De rechter-commissaris heeft bij beide verhoren de inhoud van het door de advocaat ingediende verzoek tot het horen van de getuigen en de inhoud van het proces-verbaal van de zitting van de meervoudige kamer op dit punt meegenomen. De rechter-commissaris heeft de belangen van de verdediging daarmee als uitgangspunt genomen. Noch in het telefonisch gesprek met de rechter-commissaris noch ter zitting van de wrakingskamer heeft de advocaat aangegeven welke vragen aan de getuigen niet gesteld zijn, dan wel anders hadden moeten worden gesteld in het kader van het verdedigingsbelang. De rechter heeft in het geheel niet de plaats van de verdediging ingenomen bij de verhoren doch heeft zoveel mogelijk rekening gehouden met de belangen van de verdediging bij het stellen van vragen aan de getuigen. Dat laatste is moeilijk op te vatten als handelen in strijd met de belangen van de verdediging.

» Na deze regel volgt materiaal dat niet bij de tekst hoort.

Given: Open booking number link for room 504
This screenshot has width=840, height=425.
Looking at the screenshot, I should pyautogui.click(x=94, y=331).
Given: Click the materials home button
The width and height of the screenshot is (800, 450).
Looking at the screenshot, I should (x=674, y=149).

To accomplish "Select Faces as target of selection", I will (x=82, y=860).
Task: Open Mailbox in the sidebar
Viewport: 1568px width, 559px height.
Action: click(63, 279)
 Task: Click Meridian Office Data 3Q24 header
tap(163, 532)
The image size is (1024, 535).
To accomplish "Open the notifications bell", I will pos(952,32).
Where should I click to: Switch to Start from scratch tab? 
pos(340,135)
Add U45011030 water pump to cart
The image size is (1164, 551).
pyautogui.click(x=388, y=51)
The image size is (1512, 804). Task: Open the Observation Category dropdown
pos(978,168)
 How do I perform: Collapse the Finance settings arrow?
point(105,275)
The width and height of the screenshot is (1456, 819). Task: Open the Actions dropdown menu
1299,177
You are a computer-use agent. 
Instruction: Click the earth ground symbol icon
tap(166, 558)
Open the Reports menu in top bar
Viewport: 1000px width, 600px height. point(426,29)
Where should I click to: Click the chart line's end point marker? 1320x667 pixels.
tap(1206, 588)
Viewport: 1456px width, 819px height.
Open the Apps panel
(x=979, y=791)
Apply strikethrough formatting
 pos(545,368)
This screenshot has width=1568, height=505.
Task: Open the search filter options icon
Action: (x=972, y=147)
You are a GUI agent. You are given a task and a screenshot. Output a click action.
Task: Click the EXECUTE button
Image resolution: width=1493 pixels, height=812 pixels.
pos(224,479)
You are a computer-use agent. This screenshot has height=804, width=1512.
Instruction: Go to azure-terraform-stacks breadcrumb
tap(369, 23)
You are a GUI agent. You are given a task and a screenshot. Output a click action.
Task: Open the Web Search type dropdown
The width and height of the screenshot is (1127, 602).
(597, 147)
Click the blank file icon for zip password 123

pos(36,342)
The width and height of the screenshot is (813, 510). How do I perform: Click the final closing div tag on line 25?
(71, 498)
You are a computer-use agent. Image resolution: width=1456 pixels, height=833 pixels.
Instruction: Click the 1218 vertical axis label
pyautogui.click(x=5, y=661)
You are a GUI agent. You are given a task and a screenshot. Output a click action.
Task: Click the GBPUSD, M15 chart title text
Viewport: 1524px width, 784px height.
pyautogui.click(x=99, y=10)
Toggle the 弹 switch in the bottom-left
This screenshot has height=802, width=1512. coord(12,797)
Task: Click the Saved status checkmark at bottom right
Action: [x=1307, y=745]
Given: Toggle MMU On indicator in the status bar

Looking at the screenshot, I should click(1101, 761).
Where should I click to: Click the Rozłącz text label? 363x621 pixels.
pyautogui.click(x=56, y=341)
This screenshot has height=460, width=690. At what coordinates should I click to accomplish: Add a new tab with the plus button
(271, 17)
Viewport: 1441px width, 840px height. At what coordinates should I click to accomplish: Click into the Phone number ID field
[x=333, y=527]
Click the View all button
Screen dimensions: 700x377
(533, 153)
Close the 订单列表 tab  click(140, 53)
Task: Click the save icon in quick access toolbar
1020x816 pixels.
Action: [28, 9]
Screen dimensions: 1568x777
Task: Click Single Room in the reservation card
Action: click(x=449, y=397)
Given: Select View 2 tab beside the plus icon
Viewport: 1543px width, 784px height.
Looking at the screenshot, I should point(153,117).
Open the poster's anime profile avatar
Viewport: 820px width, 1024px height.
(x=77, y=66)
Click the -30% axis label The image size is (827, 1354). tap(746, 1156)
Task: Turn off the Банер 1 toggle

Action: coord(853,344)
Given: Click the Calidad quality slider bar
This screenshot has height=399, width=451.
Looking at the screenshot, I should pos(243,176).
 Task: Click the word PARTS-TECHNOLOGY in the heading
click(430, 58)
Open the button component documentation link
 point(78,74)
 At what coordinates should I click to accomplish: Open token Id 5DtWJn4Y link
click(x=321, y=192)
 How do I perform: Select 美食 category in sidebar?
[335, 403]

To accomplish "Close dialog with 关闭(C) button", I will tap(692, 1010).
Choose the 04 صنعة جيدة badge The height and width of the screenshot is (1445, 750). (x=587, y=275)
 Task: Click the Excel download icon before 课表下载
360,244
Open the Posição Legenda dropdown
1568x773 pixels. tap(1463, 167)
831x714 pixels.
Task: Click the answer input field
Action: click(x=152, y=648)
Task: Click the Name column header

De beslissingen van de rechter-commissaris zijn aldus geen onbegrijpelijke beslissingen, welke een zwaarwegende aanwijzing voor vooringenomenheid jegens verzoeker opleveren. Het wrakingsverzoek wordt dan ook ongegrond verklaard.

4.De beslissing

De wrakingskamer:
4.1.
verklaart het verzoek tot wraking ongegrond;
4.2.
draagt de griffier van de wrakingskamer op deze beslissing toe te zenden aan verzoeker, de gewraakte rechter-commissaris, andere betrokken partijen, alsmede aan de voorzitter van de afdeling Straf-, familie- en jeugdrecht en de president van deze rechtbank;
4.3.
bepaalt dat de procedure van verzoeker dient te worden voortgezet in de stand waarin deze zich bevond op het moment van de schorsing vanwege het wrakingsverzoek.
Deze beslissing is gegeven door mr. C.A. de Beaufort, voorzitter, mr. A. van Dijk en
mr. G.J.J.M. Essink als leden van de wrakingskamer, bijgestaan door mr. K.F. van Dam, griffier, en in het openbaar uitgesproken op 2 september 2016.
de griffier de voorzitter
Tegen deze beslissing staat geen rechtsmiddel open.